88 AVE. REALTY DE LLC v. Castro, 2022 NY Slip Op 22168 – NY: City Court, Civil Court 2022:

Judicial discretion to decline to approve a stipulation is within the fundamental powers of the judiciary.[2] A stipulation cannot go beyond the subject matter jurisdiction of the Housing Court as provided in New York City Civil Court Act §110.

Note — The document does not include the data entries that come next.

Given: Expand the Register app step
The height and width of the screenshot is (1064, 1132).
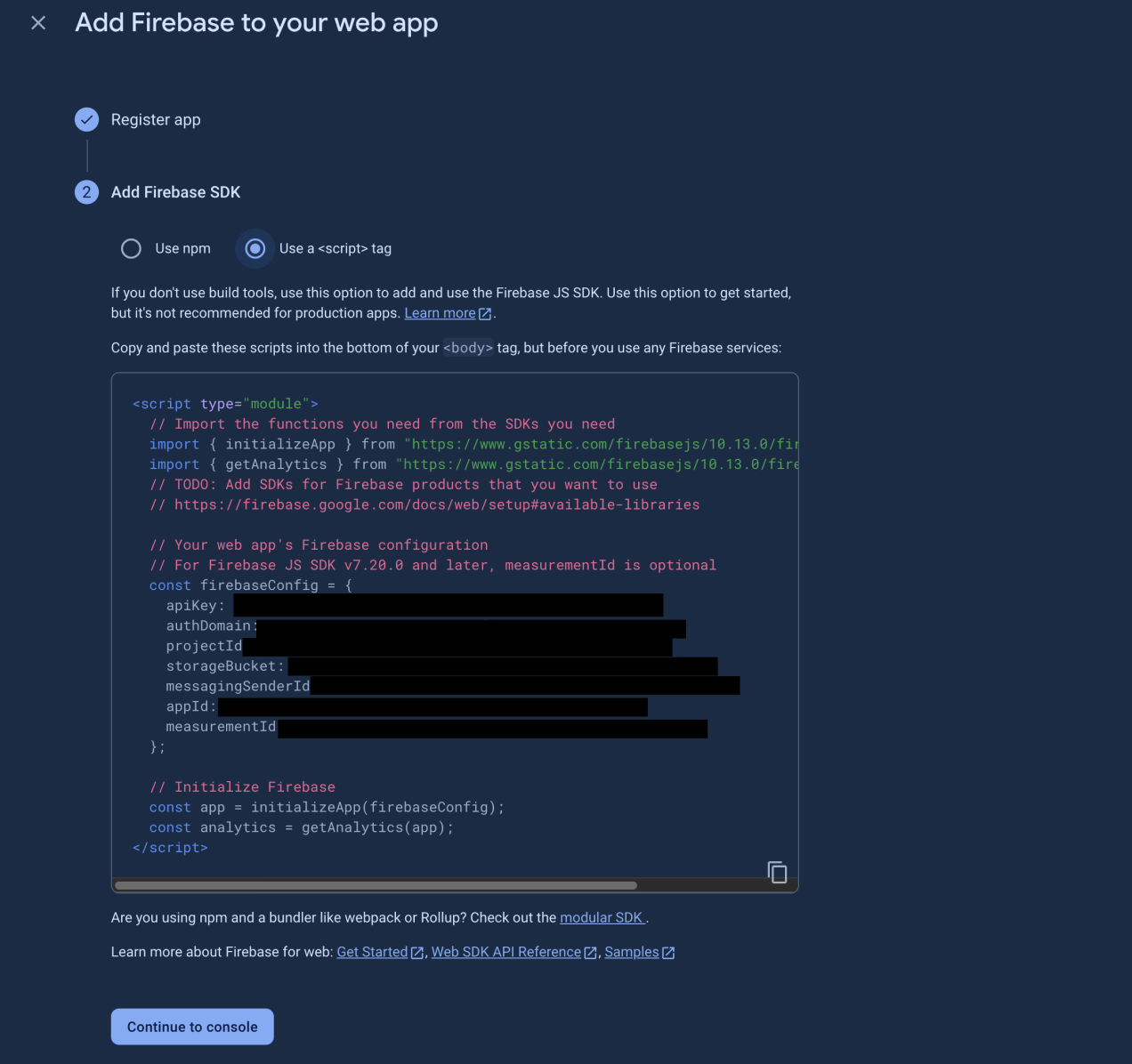Looking at the screenshot, I should (x=156, y=119).
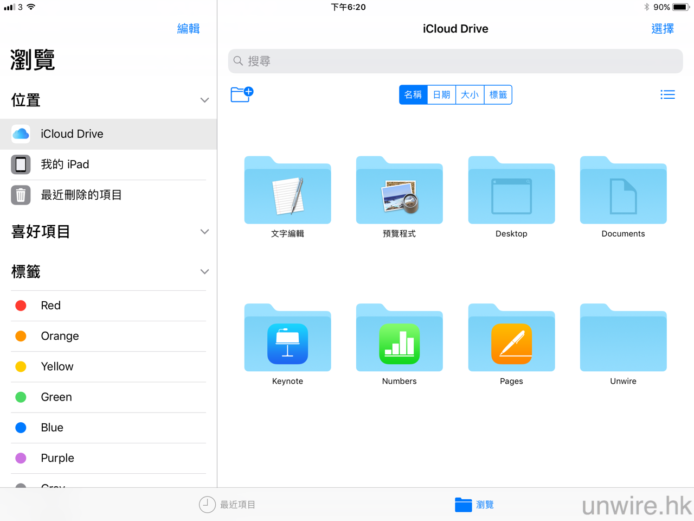
Task: Collapse the 標籤 section
Action: point(204,272)
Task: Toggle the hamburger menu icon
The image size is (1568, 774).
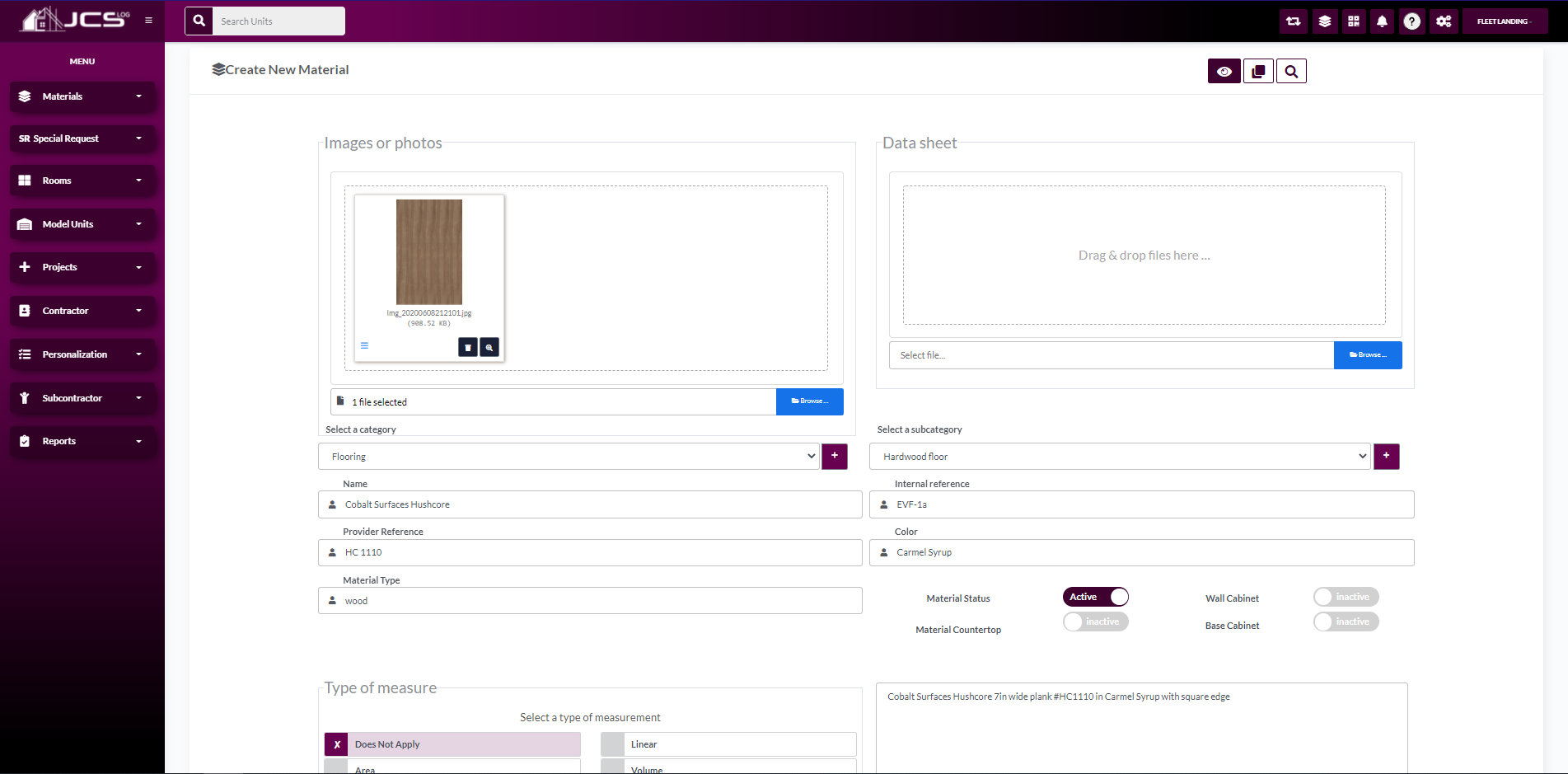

When a “two attorney stipulation” is presented to the Housing Court is that the end of the inquiry? Does it mean that the Housing Court must approve a stipulation because it’s a “two attorney stipulation?” Is the Housing Court expected to act as a rubber stamp? Should the Housing Court accept and approve an admission of a penal law without regard to the rights of the accused under the Constitution of the United States and the laws of the State of New York? If it did so, does that mean that a respondent can now be treated as a defendant and the Housing Court should engage in allocution of a guilty plea? What does a guilty plea or admission of the penal law mean when accomplished through the Housing Court? Can such a guilty plea result in the eventual sentence and incarceration of the respondent? Does this mean that Housing Court is a place where litigators can bypass the protocol of entering a guilty plea under the penal law?

Courts are aware that protocols must be followed upon entering a guilty plea. A plea agreement under the penal law must be approved by the court. People v. Harris, 61 NY2d 9 (1983)People v Pellegrino, 26 NY3d 1063 (2015). The trial judge accepting a guilty plea has the vital responsibility to make sure that the accused has full understanding of what the plea means and its consequences. Waiver of a guilty plea allocution would be contrary to public policy. Most recently on April 20, 2022, in People v. Mothersell, 2022 NY Slip Op 02661, the Appellate Division wrote, “A trial court is constitutionally required to ensure that a defendant, before entering a guilty plea, has a full understanding of what the plea entails and its consequences” citing (People v Belliard, 20 NY3d 381, [2013]People v Streber, 145 AD3d 1531, 1532, [4th Dept 2016]). See also, Riverside Syndicate, Inc. v. Munroe, 10 NY3d 18 (2008), finding that a stipulation waiving Rent Stabilization cannot be enforced as it is contrary to public policy.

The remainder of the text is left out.